- _The problem_
Reproduce the passage from the article on North Carolina non-compete covenants between "Automatic renewal provisions" and "agreement automatically renews.", inclusive.

Many North Carolina Non-Compete Covenants Could Be in Jeopardy


By: Paul H. Derrick

Automatic renewal provisions are ubiquitous in employment contracts, and many such contracts include non-compete obligations that limit the extent to which an employee can use his/her knowledge and skills on behalf of a competitor in the same industry. A decision by the North Carolina Business Court could have a profound effect on whether non-compete covenants are valid at all when an employment agreement automatically renews.

In American Air Filter Company, Inc. v. Samuel C. Price, Jr. and Camfil USA, Inc., the employee and his employer entered into an employment agreement 17 years after his employment began. The contract contained an automatic renewal provision, as well as non-compete obligations that limited the employee’s future employment for a period of time after his employment ended. Because contracts entered into after employment has already begun often require new consideration beyond continued employment (e.g., a bonus, pay increase, or promotion), the company paid the employee something of value that he was not otherwise entitled to receive. Years later, and after the employment agreement had automatically renewed several times, the employee quit and went to work for a competitor.

The former employer sued for breach of contract, claiming that the worker’s new employment with a competitor violated the non-compete covenant in the agreement. The court determined that that the employee had received sufficient consideration to make the agreement enforceable and valid at the time it was signed. However, it concluded that the agreement was no longer valid at the time the employee went to work for a competitor because the original employer had not provided additional consideration each time the contract automatically renewed in subsequent years. Because the employment agreement was not supported by additional consideration when it renewed, its non-compete covenant was invalid and the employee did not violate any legal obligation when he went to work for a competitor.

- _Record excerpts_

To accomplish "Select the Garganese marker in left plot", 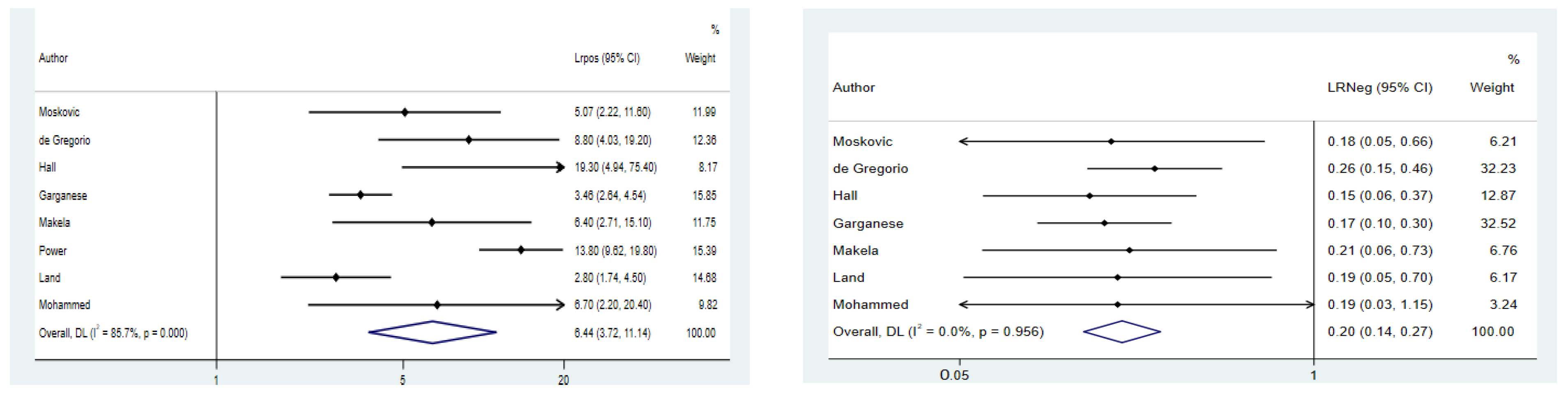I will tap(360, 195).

...

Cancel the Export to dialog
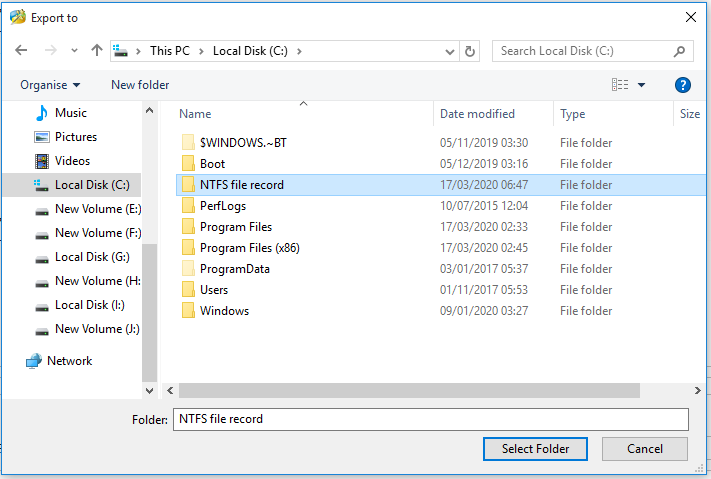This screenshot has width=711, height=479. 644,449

- _Solution to this task_
Automatic renewal provisions are ubiquitous in employment contracts, and many such contracts include non-compete obligations that limit the extent to which an employee can use his/her knowledge and skills on behalf of a competitor in the same industry. A decision by the North Carolina Business Court could have a profound effect on whether non-compete covenants are valid at all when an employment agreement automatically renews.